Your task = Copy out every line of the material from its start through the line holding "(x=514, y=137)", inclusive, and shift each coordinate in the answers by adding 66 to it.

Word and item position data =
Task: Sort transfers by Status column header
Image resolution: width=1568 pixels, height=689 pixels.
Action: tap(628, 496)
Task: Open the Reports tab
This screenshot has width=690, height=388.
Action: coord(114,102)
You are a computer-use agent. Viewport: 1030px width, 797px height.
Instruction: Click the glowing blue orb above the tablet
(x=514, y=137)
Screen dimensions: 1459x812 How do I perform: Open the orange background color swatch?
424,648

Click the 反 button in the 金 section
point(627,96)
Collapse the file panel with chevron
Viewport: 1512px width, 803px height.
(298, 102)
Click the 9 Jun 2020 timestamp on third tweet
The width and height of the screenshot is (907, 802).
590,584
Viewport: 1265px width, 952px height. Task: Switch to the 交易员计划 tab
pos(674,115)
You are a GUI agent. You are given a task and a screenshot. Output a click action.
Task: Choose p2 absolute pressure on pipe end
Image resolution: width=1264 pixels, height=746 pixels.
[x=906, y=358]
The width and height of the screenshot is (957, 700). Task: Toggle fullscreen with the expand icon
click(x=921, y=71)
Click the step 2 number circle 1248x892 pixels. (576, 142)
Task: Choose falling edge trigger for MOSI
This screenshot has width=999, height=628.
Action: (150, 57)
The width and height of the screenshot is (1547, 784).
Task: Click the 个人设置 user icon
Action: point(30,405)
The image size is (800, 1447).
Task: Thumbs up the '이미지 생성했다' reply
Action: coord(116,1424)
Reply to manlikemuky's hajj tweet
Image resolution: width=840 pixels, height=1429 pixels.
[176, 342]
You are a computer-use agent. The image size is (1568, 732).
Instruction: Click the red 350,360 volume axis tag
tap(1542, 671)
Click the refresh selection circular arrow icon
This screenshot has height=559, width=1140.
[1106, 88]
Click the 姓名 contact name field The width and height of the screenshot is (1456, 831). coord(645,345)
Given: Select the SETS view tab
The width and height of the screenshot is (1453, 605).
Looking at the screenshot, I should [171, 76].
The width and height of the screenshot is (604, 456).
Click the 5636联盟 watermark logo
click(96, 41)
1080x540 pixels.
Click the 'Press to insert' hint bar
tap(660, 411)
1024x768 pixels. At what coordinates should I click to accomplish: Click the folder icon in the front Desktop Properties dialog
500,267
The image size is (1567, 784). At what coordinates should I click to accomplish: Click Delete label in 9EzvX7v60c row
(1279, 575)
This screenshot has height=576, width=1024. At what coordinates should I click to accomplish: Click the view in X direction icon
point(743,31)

Result =
Task: Sort transfers by Status column header
Image resolution: width=1568 pixels, height=689 pixels.
Action: tap(694, 562)
Task: Open the Reports tab
This screenshot has width=690, height=388.
Action: coord(180,168)
You are a computer-use agent. Viewport: 1030px width, 797px height.
Instruction: Click the glowing blue orb above the tablet
(x=580, y=203)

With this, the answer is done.